In optics, extraordinary optical transmission (EOT) is the phenomenon of greatly enhanced transmission of light through a subwavelength aperture in an otherwise opaque metallic film which has been patterned with a regularly repeating periodic structure. Generally when light of a certain wavelength falls on a subwavelength aperture, it is diffracted isotropically in all directions evenly, with minimal far-field transmission. This is the understanding from classical aperture theory as described by Hans Bethe. In EOT however, the regularly repeating structure enables much higher transmission efficiency to occur, up to several orders of magnitude greater than that predicted by classical aperture theory. It was first described in 1998.

==History==
This phenomenon that was fully analyzed with a microscopic scattering model is partly attributed to the presence of surface plasmon resonances and constructive interference. A surface plasmon (SP) is a collective excitation of the electrons at the junction between a conductor and an insulator and is one of a series of interactions between light and a metal surface called plasmonics.

Currently, there is experimental evidence of EOT out of the optical range. Analytical approaches also predict EOT on perforated plates with a perfect conductor model. Holes can somewhat emulate plasmons at other regions of the electromagnetic spectrum where they do not exist. Then, the plasmonic contribution is a very particular peculiarity of the EOT resonance and should not be taken as the main contribution to the phenomenon. More recent work has shown a strong contribution from overlapping evanescent wave coupling, which explains why surface plasmon resonance enhances the EOT effect on both sides of a metallic film at optical frequencies, but accounts for the terahertz-range transmission.

Simple analytical explanations of this phenomenon have been elaborated, emphasizing the similarity between arrays of particles and arrays of holes, and establishing that the phenomenon is dominated by diffraction.

==Applications==
EOT is expected to play an important role in the creation of components of efficient photonic integrated circuits (PICs). Photonic integrated circuits are analogous to electronic circuits but based upon photons instead of electrons.

One of the most ground-breaking results linked to EOT is the possibility to implement a Left-Handed Metamaterial (LHM) by simply stacking hole arrays.

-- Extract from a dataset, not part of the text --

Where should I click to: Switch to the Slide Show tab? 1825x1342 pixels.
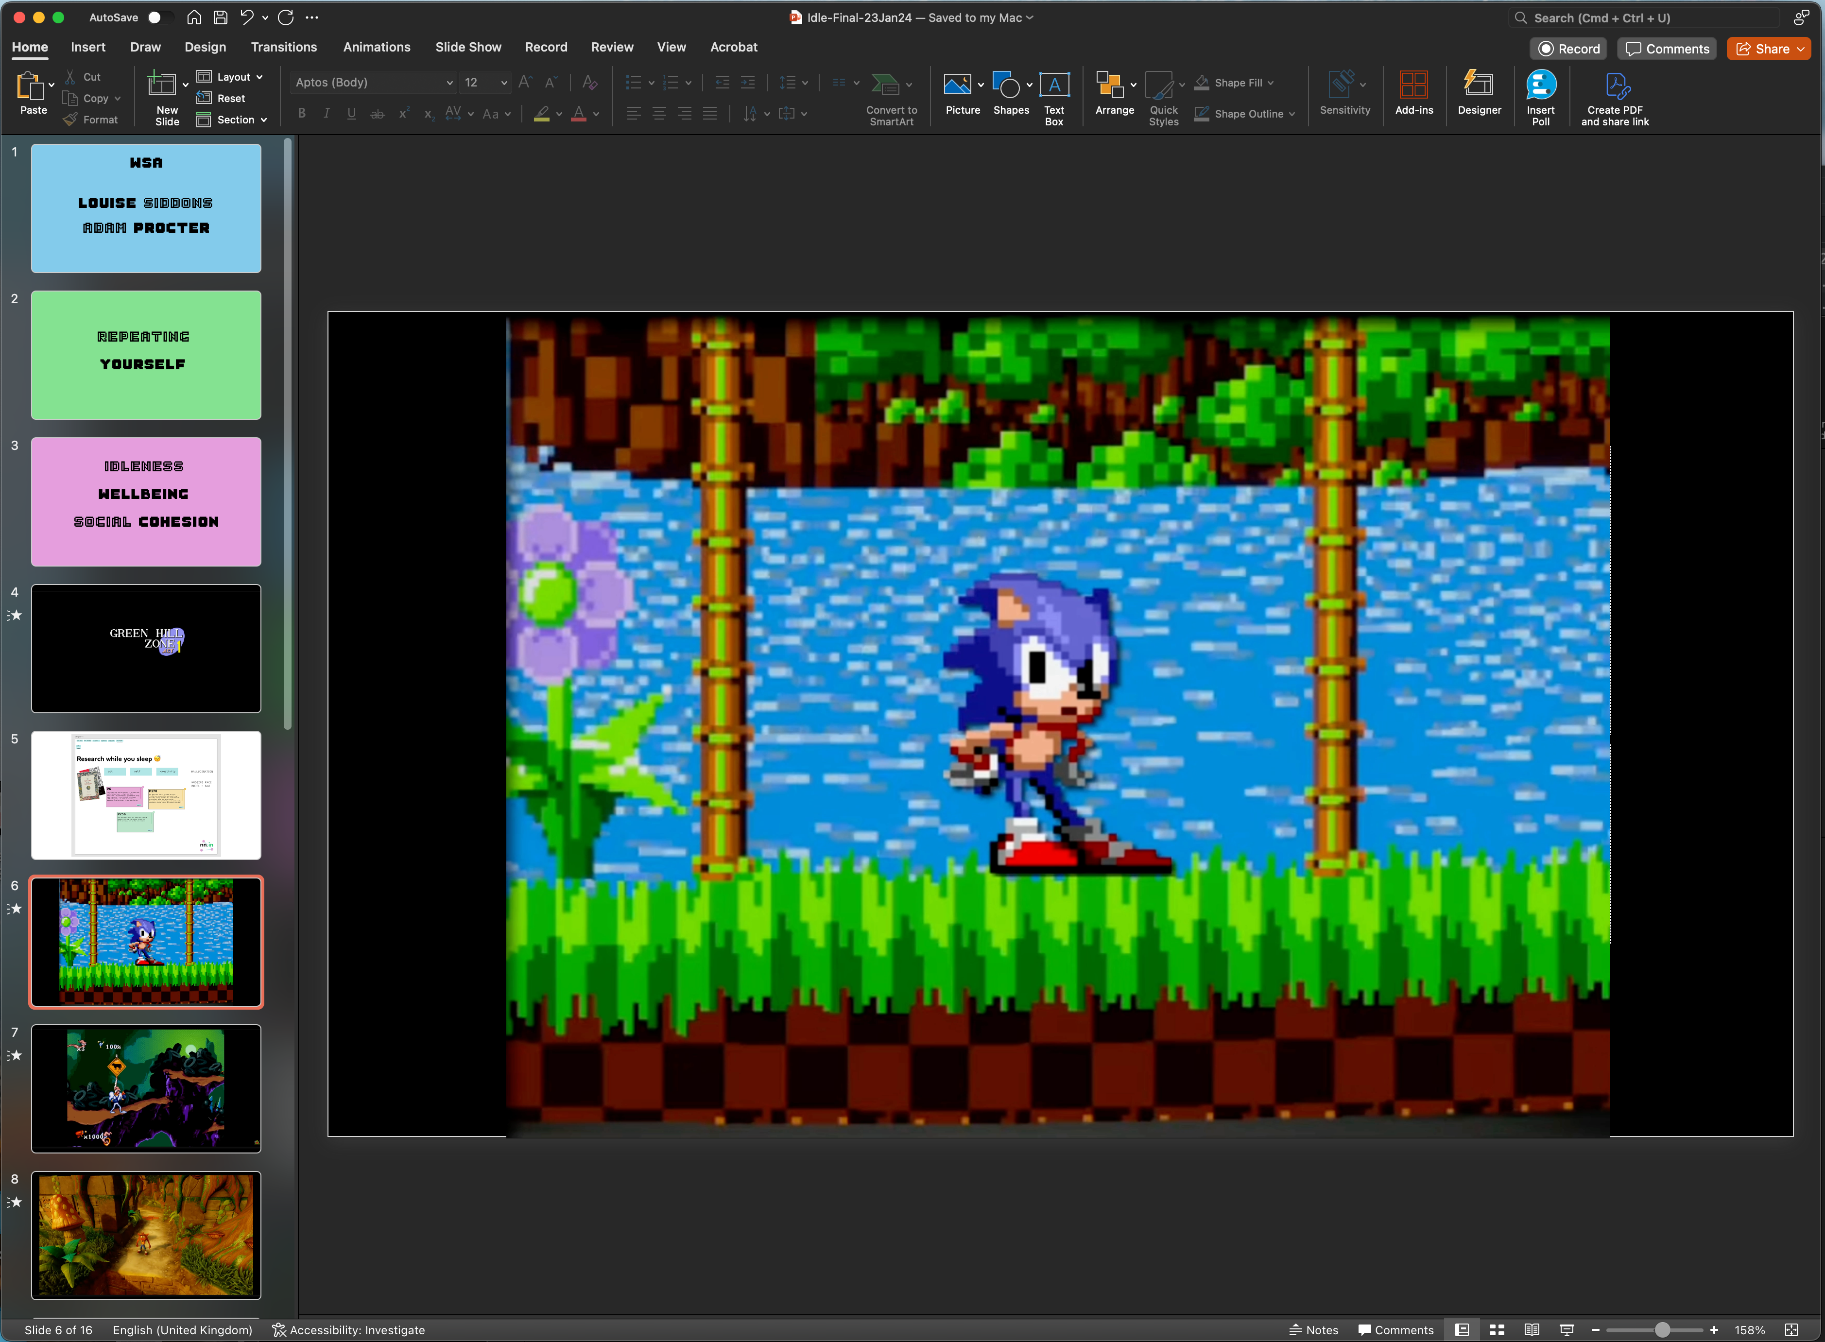pos(468,47)
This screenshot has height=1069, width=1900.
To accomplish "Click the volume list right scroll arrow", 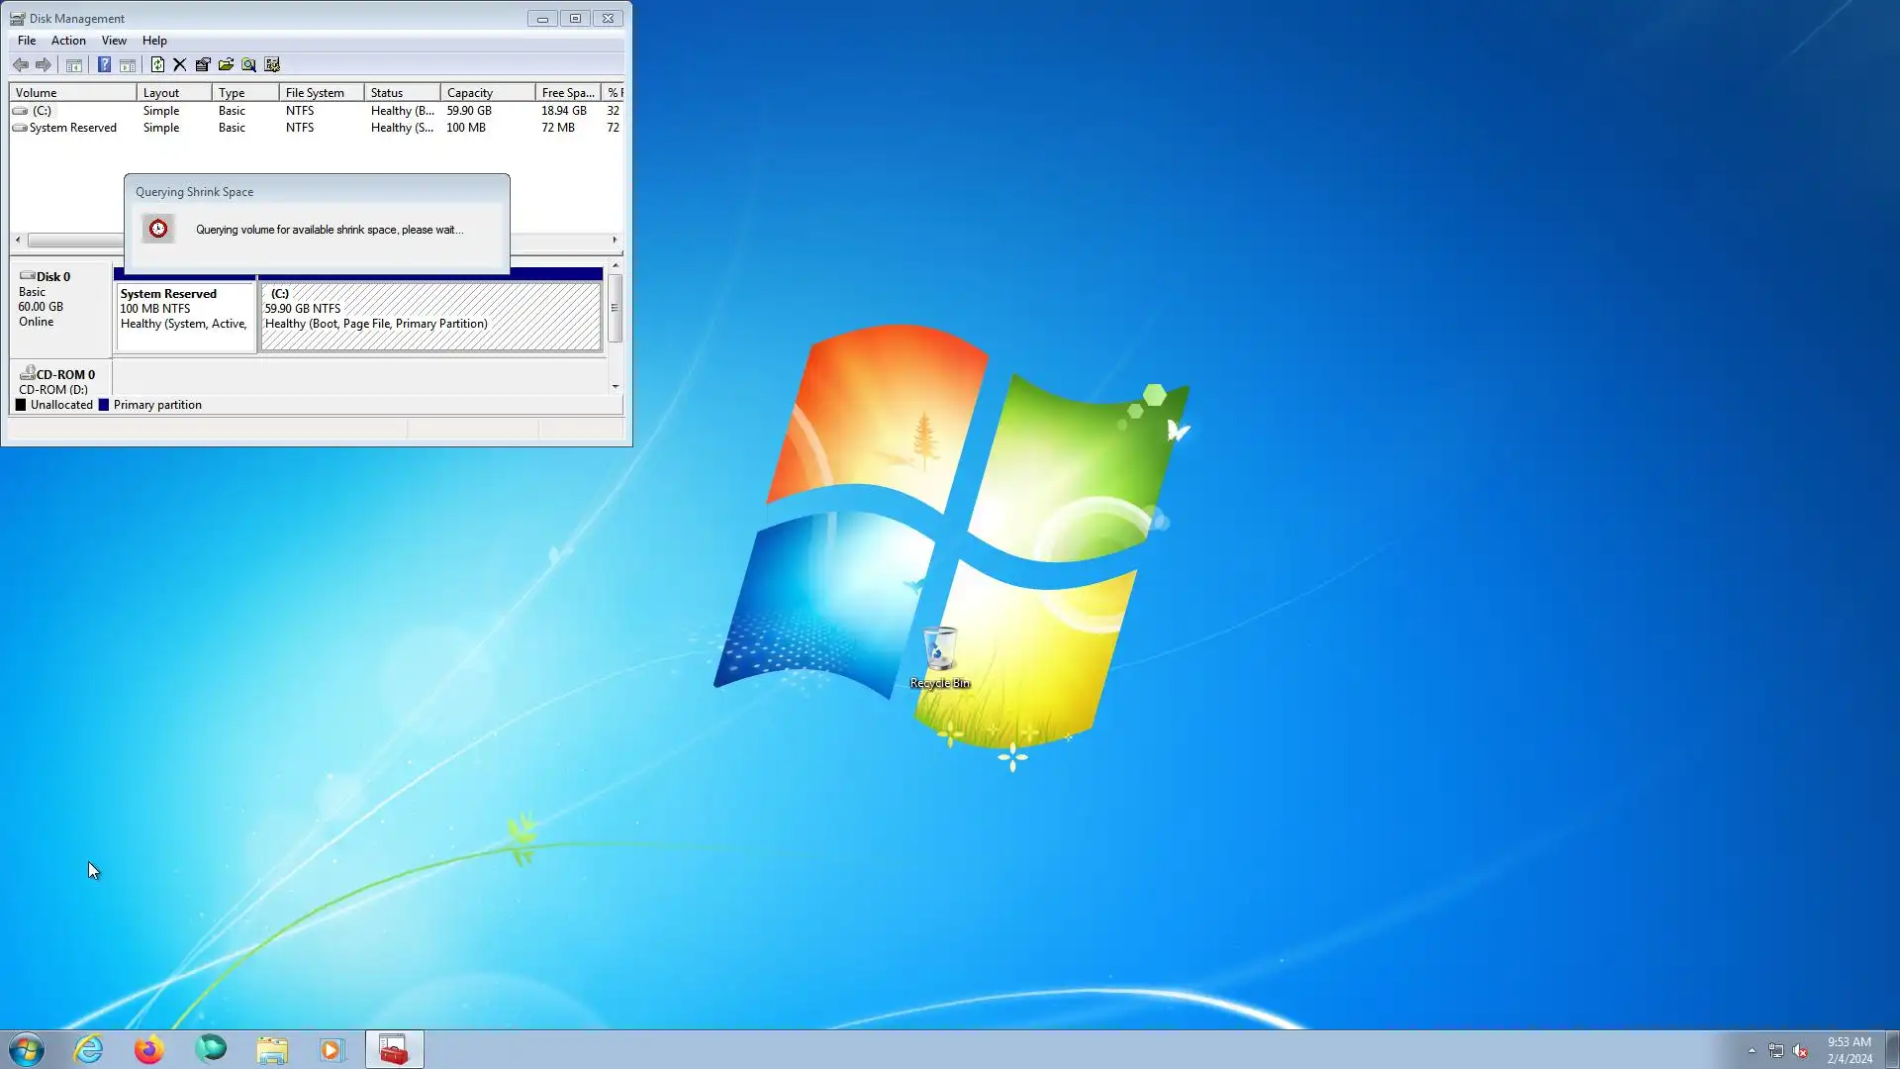I will point(615,241).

EOT-based chemical and biological sensing (for example, improving ELISA based antibody detection) is another major area of research. Much like in a traditional surface plasmon resonance sensor, the EOT efficiency varies with the wavelength of the incident light, and the value of the in-plane wavevector component. This can be exploited as a means of transducing chemical binding events by measuring a change in the local dielectric constant (due to binding of the target species) as a shift in the spectral location and/or intensity of the EOT peak. Variation of the hole geometry alters the spectral location of the EOT peak such that the chemical binding events can be optically detected at a desired wavelength. EOT-based sensing offers one key advantage over a Kretschmann-style SPR chemical sensor, that of being an inherently nanometer-micrometer scale device; it is therefore particularly amenable to miniaturization.